SOURCE EXCERPT
···
May 2003
Volume 16, Number 5
Jennifer K. Robbennolt is an associate professor of law and senior fellow at the Center for the Study of Dispute Resolution at the University of Missouri School of Law. She earned a JD and a PhD in social psychology from the University Nebraska-Lincoln and served as a law clerk for the Nebraska Supreme Court. Before joining the University of Missouri, she was a research associate and lecturer at Princeton University's Woodrow Wilson School of Public and International Affairs and department of psychology.
My interest in the intersection of psychology and law began when I took an undergraduate course in psychology and law at Willamette University. My interest was piqued, and I pursued a law degree and a PhD in social psychology simultaneously in the University of Nebraska-Lincoln's law/psychology program. After graduate school I spent some time clerking for a state Supreme Court judge, and a post-doctoral research appointment in public affairs and psychology, I joined the faculty of the University of Missouri School of Law as an associate professor of law and senior fellow in the Center for the Study of Dispute Resolution. In this role I have many opportunities to apply the theories and methods of psychology to interesting and motivating legal questions.
As a psychological scientist working on research topics that involve both psychological and legal questions, I have had the opportunity to explore areas as diverse as how citizens and judges determine punitive damages and the implications of these findings for tort reform. I have also explored the role of empirical research in informing the law of intestacy, the role of the media in influencing the public's perceptions of the legal system as well as the decisions of various players in the system, and the role of apologies in the resolution of disputes.
···
RECORDS SUPPLIED

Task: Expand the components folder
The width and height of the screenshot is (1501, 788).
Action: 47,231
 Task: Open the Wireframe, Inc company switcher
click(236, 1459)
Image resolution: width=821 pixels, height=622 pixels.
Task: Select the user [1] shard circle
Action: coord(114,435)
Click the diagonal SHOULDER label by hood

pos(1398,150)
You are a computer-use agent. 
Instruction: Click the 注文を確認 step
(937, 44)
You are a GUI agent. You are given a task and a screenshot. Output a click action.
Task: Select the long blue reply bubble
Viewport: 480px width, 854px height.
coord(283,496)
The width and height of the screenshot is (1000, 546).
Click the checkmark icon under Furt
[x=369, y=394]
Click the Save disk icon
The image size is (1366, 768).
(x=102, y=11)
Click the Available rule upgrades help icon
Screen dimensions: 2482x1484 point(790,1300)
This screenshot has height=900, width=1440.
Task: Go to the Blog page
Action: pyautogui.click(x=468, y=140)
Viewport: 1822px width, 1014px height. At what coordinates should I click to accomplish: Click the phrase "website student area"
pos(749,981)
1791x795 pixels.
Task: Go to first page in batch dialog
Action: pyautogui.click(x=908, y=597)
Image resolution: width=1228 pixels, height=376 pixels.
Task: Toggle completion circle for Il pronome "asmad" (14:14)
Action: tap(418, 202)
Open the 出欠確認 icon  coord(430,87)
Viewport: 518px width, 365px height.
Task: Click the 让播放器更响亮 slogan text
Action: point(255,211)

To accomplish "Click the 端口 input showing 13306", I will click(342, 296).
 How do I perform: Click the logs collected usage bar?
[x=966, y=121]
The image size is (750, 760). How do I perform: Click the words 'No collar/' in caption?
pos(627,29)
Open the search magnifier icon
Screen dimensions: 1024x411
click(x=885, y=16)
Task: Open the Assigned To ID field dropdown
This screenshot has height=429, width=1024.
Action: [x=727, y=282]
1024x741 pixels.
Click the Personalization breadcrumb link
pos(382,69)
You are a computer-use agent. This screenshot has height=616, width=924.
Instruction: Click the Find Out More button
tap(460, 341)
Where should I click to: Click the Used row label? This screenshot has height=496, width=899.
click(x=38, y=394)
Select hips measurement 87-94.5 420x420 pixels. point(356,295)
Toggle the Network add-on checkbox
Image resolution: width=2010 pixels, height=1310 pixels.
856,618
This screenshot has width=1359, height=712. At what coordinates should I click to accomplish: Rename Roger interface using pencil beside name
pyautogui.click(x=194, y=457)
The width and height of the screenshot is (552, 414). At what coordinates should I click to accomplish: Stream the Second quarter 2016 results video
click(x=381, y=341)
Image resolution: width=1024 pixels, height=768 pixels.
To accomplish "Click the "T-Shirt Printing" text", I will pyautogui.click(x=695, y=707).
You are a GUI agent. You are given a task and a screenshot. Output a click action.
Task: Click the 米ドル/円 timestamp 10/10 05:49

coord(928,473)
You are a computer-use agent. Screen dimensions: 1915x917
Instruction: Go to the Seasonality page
···
TO-DO LIST
A - Render this sentence from the Robbennolt profile into Spanish: "In this role I have many opportunities to apply the theories and methods of psychology to interesting and motivating legal questions."
B - Carry the Robbennolt profile forward from its last sentence, keeping its first-person voice.
The records have no connection to the Robbennolt profile.

ANSWERS PROVIDED
A - En este puesto tengo muchas oportunidades de aplicar las teorías y los métodos de la psicología a cuestiones jurídicas interesantes y motivadoras.

B -
The academic environment of a law school is both similar to and different from that of a department of psychology. Psychological scientists within departments of psychology may have primary interests in diverse areas of psychology (ranging from cognitive to social to developmental to neurological and so on). They have in common, however, both a shared interest in the study of psychology and a shared commitment to the use of scientific methodologies to explore their questions of interest. Similarly, my colleagues in the law school have primary interests in diverse areas of the law (ranging from constitutional law to the law of property or contracts, to criminal law and other areas). The common thread that ties us together is not the use of scientific methodology to approach our questions (though interest in empirical research is growing in legal academia), but rather a common interest in understanding, commenting on, and improving the law.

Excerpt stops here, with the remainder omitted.